I love the arts. I love making them, I love studying them, I love consuming them. The arts are tools that help me grow my perspective about the world, and the people and ideas in it. Sometimes I adopt new things; sometimes I reject old things; sometimes I am strengthened in current things. It’s still exciting to me that I get to experience that.

I thought it would be a fun idea to start sharing the arts I’ve experienced over the course of each month, paired with a few little thoughts on them. You can take this as a recommendation list, but you can also see it as an indirect peek at what I’ve been stewing over and what I’ve been needing to have spoken over me. The art that each individual enjoys is always interesting to me, because we’re all so diverse. Maybe you’ll enjoy seeing my little piece of diversity.


  • Everything by Jon Foreman, but especially “Caroline” and “The Moon Is A Magnet.” The first ep for his project, “The Wonderlands,” came out recently, and I was actually in Yellowstone when it did! It was a lovely soundtrack to have with me. His lyrical depth and cadence flow straight through me; he is one of my artistic heroes.
  • “Where Are You Now” by Skrillex and Diplo featuring Justin Bieber. None of these artists are ever my normal listening, and I wouldn’t recommend the rest of their music, but when I heard this song I immediately clicked with it. I’m increasingly enjoying electronic, dubstep-inspired sounds. P.S., this remix and this one both make me actually laugh because of how much fun I have listening to them.
  • “Broken Into Better Shape” by Good Old War. I was able to sneak a listen of their new album through Noisetrade before it released with a little sampler they offered. This song is hands-down my favorite from it, and always encourages me a little bit.
  • “Five Months” by Rusty Clanton. This man’s music comes from a place of heart and brings me into a place of calm sentimentality; all of it. This song especially makes my soul smile a little bit. “Your heart is safe and sound with me…”
  • Twenty One Pilots’ new album, “Blurryface.” I’m late to the party with these guys, but wow I love them! Their creativity is boundless, their choices fearless, their lyrics moving places few artists dare to go. I’ve been streaming their new album on Spotify frequently. I know they’re not for everyone, but they are definitely for me.
  • Tow’rs‘ self-titled album. I found it on Noisetrade and it is no longer offered there, but it’s still on iTunes (I checked just for you!). My favorite songs from it are “Belly of The Deepest Love” and “December.” Sweet folksy music is always okay with me.
  • The Hunchback of Notre Dame soundtrack.
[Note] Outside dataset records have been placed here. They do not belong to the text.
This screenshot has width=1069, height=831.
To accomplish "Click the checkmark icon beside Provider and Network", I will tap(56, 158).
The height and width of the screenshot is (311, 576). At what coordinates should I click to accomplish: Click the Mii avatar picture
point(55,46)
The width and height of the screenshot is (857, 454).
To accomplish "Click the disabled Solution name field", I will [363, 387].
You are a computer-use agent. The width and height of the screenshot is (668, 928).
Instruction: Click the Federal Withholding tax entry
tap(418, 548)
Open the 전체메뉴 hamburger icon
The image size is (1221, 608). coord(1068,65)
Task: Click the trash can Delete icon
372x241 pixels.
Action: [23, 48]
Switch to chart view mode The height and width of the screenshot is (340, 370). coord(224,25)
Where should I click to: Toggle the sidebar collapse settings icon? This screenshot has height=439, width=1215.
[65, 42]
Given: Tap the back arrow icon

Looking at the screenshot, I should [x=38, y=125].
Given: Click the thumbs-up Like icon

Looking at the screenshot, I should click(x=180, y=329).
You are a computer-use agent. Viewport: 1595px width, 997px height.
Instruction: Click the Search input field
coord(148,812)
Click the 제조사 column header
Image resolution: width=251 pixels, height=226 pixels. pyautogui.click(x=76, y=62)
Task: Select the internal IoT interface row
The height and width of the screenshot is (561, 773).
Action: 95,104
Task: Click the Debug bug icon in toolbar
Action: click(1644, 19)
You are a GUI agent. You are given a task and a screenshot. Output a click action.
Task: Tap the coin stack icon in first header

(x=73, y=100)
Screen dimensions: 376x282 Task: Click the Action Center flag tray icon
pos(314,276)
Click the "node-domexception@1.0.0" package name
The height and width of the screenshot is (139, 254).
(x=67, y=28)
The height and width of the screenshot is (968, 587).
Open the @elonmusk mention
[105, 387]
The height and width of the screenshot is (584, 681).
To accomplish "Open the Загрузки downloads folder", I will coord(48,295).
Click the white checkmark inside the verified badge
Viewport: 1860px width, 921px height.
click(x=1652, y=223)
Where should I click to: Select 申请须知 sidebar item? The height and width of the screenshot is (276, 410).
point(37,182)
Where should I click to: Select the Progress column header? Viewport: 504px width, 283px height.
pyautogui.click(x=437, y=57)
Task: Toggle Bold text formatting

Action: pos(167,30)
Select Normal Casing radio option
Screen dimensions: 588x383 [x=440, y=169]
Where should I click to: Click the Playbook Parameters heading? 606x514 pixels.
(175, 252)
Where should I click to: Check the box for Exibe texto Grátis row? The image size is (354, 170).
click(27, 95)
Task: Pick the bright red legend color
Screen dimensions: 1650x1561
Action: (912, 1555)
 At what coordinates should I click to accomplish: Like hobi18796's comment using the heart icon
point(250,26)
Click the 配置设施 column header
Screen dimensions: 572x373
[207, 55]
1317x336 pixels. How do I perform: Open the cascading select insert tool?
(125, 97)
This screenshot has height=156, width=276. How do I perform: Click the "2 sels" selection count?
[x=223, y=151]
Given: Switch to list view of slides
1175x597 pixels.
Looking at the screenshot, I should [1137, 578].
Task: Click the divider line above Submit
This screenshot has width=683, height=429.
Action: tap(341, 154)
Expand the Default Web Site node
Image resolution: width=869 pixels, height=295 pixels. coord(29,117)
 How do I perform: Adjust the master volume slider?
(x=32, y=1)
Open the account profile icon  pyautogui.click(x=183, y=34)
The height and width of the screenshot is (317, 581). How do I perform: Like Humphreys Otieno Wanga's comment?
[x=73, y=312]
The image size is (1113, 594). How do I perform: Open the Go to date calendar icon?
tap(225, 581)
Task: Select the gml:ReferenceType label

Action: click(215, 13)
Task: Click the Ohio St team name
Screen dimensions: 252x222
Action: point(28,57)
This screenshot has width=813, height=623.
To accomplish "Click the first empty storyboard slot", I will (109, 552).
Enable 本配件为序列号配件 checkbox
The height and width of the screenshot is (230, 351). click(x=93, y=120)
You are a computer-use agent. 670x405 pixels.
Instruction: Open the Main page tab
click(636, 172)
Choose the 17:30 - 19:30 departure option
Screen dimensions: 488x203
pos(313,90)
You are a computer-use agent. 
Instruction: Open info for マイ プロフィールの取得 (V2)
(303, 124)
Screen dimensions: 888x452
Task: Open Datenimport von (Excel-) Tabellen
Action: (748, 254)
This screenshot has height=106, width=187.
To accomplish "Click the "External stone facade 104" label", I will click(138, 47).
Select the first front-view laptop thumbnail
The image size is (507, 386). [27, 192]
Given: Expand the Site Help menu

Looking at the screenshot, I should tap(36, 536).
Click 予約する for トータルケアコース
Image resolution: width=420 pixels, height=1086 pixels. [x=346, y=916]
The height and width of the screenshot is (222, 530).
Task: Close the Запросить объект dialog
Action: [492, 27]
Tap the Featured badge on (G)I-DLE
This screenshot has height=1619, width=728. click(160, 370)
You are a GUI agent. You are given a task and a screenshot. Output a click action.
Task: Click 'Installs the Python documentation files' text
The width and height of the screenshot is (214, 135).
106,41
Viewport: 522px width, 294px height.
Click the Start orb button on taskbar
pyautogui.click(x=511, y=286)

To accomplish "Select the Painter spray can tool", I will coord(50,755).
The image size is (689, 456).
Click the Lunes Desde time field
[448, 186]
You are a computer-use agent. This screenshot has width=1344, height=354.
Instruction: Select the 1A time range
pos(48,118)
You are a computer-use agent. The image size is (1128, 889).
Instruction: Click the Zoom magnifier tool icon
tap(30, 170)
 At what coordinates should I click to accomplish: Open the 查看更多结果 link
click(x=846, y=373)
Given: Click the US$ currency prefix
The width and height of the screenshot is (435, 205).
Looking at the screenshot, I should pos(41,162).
My sister and I sang songs from Hunchback as we drove around the city trying to find our way, and it was seriously so fun. This is possibly my favorite Disney soundtrack. So much depth, and gorgeous choirs and orchestras to go with it.
  • “I Need You, I Love You, I Want You” by Tenth Avenue North. The entire “Cathedrals” album is good, but this song… I’ve listened to it on loop for hours at a time, because it’s a heart-capture. It’s something I must sing.

Movies/TV/YouTubego on

  • Green Gables Fables. This adorable adaption of Anne of Green Gables is one of my favorites in the literary-based web series world. I watched it within 48 hours. Season two is in production and I cannot wait to see it!
  • Mary Poppins. Burt is my love, the music is fantastic, and visually it is just so fun! I was remarking about the visual quality still being great despite the age of the film.
  • Touch. Season two was terrible, but I’d forgotten that season one was so beautiful! I love the themes of connectedness, purpose, and all things working for good. [It can occasionally be violent and have mild language.]
  • Ratatouille. I don’t completely know why I love this film so much, but I definitely love it. Linguine is adorkable, we get to see such character development in Ego, Remy learns about the importance of risk-taking for what matters, and it’s all set in Paris.
  • The Hunchback of Notre Dame (Disney). I cry every single time, in so many places. Every theme presented is deeply important to me and hits me in the soul– mercy, the deep value of every single human being, beauty in strong character and kindness, restoration, love winning out over lust… please watch this film if you haven’t before. It is one of my absolute favorites, ever.
  • The Secret Life of Walter Mitty. This film means so much to me. It’s honest, it’s silly, it’s kind, and those are my favorite things. I love seeing Walter learn that his life is worth too much not to use all the courage he has to live it. Visually it’s lovely, too. [There’s a little bit of language in it.]
  • Anastasia. I love the characters; I think Dmitri was a cartoon crush of mine before I was even aware that was possible (haha!). The music and the animation style are also gorgeous. The only thing that deters me in the slightest is how gross Rasputin is; I actually skip the scenes of him in the underworld because ew.
  • Inside Out. So. Stinking. Good. Pixar used a heartfelt, entertaining, engaging film to teach me about emotions and my brain. THANK YOU, Pixar! I am so excited that children get to have this information subtly presented to them! I got to see it with some of my favorite people, and it made it even better.
  • How to Tell People About Jesus. A beautifully sarcastic rant by Blimey Cow; sometimes they really get me.
  • Elmo Cooks Waffle Grilled Cheese with Jimmy Fallon. Because Elmo and Jimmy Fallon together is fool-proof. Elmo’s humor kills me in this, oh my gosh!
  • Meet the Artist. A short by Yulin Kuang that most creative young adults can relate to, I think. Plus, it stars an adorable cat. [A teeny bit of language.]


  • “The Princess and Curdie” by George McDonald. I somehow carried a beautiful feeling the entire time I read this book, as I usually do with MacDonald. The characters are admirable but relatable, and I absolutely love that when the story worked as an allegory, the God-figure was a graceful but powerful woman. MacDonald shares lovely truths through lovely stories, and I was encouraged by this simple tale I plan to make part of kids’ childhoods. [By the way, I’m on Goodreads and you can find all my bookwormy thoughts there!]
  • “Lust Doesn’t Hurt Anyone” on Mike Donehey’s blog. He explains so many of my thoughts about scaring kids into purity and about the heart of lust. This is important!
  • “Who Killed The Contemporary Christian Music Industry?” This was just an interesting read for me because I took a class called “Music, Culture, and Christianity,” and it echoes a few things we studied. The music industry in general is also just an interesting subject to me. The history of CCM is young and we may be living in a pivotal part of it!
  • “How to have what all our hurting hearts want most this Father’s Day” on Ann Voskamp’s blog. I call her my internet mom because her words hug me and challenge me almost every week. “You can’t deeply love your parents— until you grieve the deep wounds of their life.”
  • “Is Suicide a Cowardly Selfish Choice?” on Shaun Groves’ blog. This is possibly the most important piece about depression you could read. This voices every thought I’ve wanted to voice about suicide for almost a year now. Unless you’ve experienced these things yourself, they can so easily be misunderstood. This will help you understand.

What were some of the best things you consumed this month?